Left alone by Marion's departure, Laure endeavoured to sleep once more and to obtain some return of the strength that she had lost in that long, horrible march which she, in common with all the other women, had been forced to make from Paris.
"If I could only sleep again," she murmured to herself, "sleep and forget everything. Everything!"
Yet, because, perhaps, the early morning sun streamed so brightly through the handsome curtains of the windows in spite of their having been drawn carefully together by Marion ere she went forth, or because the sparrows twittered so continuously from the eaves--the pestilence brought neither death nor misery to them!--she could sleep no more. Instead, she could only toss and turn upon the luxurious couch on which she had lain all night, wondering, as she did so, if the unhappy owner and his family who had fled affrighted from all their wealth and sumptuous surroundings had now as soft a one whereon to rest--wondering, too, what was to be the end of it all.

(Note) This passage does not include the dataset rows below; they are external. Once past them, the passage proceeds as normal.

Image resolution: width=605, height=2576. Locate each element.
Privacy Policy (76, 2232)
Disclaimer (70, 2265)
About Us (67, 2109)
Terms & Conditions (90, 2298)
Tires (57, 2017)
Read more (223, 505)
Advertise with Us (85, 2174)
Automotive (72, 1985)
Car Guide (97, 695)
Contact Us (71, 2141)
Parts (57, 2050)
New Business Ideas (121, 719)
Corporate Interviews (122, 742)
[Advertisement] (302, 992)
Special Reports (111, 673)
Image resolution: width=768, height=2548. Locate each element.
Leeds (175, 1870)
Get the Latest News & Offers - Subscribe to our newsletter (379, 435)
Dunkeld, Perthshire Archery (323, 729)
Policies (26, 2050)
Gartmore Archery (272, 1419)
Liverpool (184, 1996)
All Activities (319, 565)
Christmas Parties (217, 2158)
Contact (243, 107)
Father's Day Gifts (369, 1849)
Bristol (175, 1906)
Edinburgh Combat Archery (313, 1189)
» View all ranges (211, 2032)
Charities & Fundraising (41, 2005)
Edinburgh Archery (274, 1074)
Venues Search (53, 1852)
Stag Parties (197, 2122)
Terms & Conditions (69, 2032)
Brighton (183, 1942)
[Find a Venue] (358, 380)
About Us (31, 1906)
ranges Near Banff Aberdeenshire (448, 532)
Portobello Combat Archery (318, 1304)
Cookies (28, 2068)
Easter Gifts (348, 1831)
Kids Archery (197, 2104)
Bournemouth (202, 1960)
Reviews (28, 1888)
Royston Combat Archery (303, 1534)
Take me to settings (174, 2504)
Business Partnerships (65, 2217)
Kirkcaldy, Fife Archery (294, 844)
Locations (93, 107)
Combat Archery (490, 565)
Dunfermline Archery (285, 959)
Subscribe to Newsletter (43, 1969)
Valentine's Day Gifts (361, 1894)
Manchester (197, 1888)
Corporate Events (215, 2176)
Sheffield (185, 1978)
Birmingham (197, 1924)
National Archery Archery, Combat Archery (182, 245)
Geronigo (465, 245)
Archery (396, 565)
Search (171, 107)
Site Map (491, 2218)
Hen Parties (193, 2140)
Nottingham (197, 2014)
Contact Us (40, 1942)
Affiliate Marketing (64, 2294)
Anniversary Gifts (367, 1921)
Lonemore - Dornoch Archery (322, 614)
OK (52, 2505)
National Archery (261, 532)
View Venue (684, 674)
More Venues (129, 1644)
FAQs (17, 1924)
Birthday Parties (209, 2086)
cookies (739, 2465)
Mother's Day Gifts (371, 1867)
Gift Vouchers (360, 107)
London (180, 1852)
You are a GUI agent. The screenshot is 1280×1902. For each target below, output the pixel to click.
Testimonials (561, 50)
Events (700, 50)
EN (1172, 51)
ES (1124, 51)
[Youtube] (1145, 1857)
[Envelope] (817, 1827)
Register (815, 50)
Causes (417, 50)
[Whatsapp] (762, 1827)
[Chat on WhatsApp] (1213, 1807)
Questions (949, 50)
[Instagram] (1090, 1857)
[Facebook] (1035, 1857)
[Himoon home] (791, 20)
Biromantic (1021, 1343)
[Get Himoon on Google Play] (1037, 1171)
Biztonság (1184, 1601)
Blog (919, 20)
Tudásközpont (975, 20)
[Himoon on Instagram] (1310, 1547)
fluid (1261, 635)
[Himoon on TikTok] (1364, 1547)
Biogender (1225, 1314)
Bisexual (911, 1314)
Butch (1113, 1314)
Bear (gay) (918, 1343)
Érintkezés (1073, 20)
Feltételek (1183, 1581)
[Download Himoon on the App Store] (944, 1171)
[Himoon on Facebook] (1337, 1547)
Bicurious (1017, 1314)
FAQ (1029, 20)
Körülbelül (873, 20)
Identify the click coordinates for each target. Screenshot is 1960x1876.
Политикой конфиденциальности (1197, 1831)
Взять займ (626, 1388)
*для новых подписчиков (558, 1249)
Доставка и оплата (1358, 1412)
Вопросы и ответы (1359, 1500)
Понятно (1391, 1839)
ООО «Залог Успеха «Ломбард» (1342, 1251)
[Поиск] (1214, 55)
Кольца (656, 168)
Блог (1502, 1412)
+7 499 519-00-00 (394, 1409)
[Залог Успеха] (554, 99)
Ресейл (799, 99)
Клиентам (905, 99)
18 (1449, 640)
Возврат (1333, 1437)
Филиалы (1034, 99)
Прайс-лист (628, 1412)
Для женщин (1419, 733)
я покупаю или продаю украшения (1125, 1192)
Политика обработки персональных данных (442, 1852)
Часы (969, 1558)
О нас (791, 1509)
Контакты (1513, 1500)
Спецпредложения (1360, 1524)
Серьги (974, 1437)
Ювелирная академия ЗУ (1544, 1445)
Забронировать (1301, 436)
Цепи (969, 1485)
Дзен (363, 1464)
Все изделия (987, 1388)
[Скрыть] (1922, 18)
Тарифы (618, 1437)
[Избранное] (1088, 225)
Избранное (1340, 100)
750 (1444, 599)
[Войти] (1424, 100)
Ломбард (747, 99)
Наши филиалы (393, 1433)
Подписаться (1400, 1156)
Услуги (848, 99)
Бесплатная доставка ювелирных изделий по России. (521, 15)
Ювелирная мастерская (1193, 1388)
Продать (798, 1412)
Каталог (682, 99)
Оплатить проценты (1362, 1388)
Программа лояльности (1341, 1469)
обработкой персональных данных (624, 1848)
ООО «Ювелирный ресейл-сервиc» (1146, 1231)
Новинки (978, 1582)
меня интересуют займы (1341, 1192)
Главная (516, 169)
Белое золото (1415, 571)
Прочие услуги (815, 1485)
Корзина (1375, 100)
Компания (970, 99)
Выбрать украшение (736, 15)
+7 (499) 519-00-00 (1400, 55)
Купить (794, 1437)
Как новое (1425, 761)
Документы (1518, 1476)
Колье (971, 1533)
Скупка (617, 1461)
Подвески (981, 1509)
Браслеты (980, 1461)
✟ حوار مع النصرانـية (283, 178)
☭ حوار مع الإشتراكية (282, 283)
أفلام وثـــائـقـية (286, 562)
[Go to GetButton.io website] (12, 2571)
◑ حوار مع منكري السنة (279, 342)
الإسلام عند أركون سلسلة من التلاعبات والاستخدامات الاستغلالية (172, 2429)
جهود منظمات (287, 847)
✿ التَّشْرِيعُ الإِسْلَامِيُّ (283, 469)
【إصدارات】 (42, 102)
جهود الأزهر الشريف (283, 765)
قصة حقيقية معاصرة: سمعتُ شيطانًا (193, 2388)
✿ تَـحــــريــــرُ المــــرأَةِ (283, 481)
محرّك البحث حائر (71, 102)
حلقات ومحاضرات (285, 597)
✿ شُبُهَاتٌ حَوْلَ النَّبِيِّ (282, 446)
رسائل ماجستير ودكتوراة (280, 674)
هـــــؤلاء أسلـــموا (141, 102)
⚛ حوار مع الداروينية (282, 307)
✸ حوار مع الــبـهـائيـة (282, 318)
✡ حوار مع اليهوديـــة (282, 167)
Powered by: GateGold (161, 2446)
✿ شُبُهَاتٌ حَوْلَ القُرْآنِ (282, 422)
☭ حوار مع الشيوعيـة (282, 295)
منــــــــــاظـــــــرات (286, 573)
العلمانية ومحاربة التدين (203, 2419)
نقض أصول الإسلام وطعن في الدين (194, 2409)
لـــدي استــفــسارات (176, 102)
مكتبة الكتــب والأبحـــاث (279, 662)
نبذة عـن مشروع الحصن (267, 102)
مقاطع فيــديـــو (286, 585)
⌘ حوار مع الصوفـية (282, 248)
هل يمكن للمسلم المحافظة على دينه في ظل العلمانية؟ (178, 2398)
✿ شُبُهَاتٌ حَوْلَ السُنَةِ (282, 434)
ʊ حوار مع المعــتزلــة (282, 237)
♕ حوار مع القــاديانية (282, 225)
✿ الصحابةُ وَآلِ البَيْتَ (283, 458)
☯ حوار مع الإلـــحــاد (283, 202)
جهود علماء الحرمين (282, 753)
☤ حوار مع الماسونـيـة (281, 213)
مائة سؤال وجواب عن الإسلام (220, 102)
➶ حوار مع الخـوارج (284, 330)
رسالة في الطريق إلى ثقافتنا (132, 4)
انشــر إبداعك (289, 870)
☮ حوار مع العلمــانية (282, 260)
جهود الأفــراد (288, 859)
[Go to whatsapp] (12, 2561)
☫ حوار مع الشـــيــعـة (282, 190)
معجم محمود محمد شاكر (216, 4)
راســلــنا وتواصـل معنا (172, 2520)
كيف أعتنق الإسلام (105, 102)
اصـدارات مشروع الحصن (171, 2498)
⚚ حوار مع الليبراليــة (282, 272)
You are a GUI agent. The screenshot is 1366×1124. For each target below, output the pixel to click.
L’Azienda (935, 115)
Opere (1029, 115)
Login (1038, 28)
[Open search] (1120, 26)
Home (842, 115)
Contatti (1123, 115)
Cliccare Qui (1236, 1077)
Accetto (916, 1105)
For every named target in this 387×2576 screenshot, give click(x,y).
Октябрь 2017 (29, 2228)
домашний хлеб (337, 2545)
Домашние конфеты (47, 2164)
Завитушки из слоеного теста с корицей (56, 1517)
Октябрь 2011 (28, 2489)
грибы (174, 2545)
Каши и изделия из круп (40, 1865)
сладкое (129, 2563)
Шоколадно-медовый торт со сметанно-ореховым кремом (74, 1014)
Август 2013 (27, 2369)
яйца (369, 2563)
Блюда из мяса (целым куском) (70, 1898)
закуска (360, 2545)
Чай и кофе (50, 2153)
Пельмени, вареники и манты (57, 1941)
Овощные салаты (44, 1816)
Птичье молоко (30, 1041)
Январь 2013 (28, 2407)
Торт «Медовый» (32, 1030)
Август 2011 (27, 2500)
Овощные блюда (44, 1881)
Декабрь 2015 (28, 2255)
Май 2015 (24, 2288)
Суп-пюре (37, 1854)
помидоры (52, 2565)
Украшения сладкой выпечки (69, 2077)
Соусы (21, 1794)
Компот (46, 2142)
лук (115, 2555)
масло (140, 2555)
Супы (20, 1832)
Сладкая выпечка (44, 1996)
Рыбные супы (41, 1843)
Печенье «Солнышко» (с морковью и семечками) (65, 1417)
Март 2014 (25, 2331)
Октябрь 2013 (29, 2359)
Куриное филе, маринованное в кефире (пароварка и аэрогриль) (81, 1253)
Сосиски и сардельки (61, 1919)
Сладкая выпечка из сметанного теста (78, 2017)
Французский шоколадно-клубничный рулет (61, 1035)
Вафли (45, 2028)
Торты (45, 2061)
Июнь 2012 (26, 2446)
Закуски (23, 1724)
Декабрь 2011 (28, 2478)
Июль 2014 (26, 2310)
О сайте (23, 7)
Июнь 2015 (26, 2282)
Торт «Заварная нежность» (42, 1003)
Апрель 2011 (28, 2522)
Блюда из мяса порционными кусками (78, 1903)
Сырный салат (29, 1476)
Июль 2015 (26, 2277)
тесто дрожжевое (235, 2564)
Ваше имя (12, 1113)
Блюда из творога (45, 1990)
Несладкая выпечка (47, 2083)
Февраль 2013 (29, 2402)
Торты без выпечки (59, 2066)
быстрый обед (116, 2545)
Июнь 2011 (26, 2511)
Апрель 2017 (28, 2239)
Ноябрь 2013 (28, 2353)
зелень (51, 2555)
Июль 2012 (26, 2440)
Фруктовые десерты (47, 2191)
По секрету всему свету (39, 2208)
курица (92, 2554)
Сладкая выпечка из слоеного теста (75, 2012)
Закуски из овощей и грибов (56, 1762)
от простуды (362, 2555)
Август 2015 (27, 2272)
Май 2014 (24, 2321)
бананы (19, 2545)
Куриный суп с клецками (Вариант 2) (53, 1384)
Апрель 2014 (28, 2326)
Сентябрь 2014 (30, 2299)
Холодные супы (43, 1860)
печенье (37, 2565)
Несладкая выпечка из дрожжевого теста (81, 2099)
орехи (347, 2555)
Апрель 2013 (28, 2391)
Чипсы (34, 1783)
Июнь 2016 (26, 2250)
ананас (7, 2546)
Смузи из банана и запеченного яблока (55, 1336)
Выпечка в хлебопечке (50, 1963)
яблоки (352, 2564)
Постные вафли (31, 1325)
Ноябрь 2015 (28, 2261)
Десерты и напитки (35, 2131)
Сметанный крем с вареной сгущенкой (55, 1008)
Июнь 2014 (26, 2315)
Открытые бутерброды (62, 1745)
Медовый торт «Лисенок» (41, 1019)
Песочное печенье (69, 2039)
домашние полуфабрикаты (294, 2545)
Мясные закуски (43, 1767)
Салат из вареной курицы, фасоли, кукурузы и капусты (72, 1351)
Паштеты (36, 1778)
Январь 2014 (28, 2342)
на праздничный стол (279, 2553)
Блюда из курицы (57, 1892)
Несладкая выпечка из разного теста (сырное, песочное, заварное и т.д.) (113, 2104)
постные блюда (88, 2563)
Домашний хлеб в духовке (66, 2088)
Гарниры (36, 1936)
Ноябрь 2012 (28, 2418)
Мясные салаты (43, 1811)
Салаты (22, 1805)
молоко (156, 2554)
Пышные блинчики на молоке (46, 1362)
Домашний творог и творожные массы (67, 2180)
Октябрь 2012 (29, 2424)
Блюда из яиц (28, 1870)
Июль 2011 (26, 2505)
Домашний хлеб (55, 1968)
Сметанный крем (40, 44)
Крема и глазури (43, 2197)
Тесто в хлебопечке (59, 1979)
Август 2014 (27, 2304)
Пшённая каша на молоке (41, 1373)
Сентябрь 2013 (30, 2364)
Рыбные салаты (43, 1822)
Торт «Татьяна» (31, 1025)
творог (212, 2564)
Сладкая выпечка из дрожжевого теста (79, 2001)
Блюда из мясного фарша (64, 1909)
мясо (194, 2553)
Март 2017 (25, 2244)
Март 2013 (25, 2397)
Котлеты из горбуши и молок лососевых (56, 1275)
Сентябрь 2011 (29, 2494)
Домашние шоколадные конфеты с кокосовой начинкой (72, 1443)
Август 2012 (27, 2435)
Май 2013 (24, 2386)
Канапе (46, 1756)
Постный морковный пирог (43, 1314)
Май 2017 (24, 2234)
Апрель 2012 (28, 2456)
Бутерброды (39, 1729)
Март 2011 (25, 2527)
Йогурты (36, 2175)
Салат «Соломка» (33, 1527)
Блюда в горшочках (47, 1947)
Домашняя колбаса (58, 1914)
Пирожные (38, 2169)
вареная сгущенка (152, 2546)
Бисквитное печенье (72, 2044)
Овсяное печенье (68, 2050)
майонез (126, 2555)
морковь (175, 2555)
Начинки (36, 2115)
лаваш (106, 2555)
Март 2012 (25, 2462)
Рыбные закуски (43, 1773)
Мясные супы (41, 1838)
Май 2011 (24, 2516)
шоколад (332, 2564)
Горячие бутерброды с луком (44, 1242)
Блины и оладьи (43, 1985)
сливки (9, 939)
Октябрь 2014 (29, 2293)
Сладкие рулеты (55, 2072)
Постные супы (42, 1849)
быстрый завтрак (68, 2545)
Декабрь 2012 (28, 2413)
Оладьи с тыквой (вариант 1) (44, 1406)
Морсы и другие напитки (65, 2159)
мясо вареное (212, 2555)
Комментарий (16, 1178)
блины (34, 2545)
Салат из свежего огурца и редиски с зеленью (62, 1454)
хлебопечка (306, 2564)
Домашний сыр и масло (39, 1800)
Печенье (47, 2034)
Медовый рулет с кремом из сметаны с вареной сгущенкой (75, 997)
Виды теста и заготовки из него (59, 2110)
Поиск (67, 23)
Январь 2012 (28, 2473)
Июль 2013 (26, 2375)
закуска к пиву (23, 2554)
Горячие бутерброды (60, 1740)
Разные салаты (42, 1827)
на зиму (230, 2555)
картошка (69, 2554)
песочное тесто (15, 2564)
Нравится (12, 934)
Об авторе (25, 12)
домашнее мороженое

"As for him," she murmured, for her thoughts dwelt always, hour by hour and day after day, upon the man who had sacrificed his existence--his life for her, perhaps--if Desparre had spoken truly; "as for him--oh, God!" she broke off, "if I could only see him once again. Only once! To tell him how soon I had surrendered, how he had conquered, even as he stood before me sad and unhappy on his own hearth. To see him only once!"
Again she turned upon her pillows and cushions, again attempted to sleep; but it was in vain. She was neither nervous nor alarmed at being alone in the great, desolate house; since what had she, this worn, emaciated outcast to fear!--therefore she thought that it must be owing to her heavy slumber of the past night that she was now wide awake. Or owing, perhaps, to her thoughts of him.
"If he were not slain," she pondered now while lying there, her eyes open and staring at the richly painted and moulded ceiling of the vast saloon, "he may be by this time in that land to which he was going. And he will think, must think, that I fled from him the moment he had left his house. Even though I should go on in the transports to the same place wherein he is, and we might meet, he would cast me off, discard me as one who is worthless."
Why had she not spoken on that night, she mused? Why? Why? Had she said but one word, had she but held out some promise that, in time, her love would grow, he would have stayed by her side, would never have left the house. And, thus, there would have been no danger of his being slain, if slain he was; nor could that crawling snake, Desparre, have made his way to the house to which Walter had taken her, nor, having done so, would he have been able to effect any harm.
"Slain! Slain!" she continued, musing, "slain! Yet some voice whispers in my ears that it was not so, that Marion is right. That he is alive. Still, even so, what can that profit me; how help me to put aside my misery and despair? Alive! he would deem himself lawfully free of me by my desertion, free to become another woman's lover--or husband--free to whisper the words in her ears that he whispered once in mine, to see his and her children grow up at his knee."
Excitedly she sprang from the couch and paced the floor, her thoughts beyond endurance.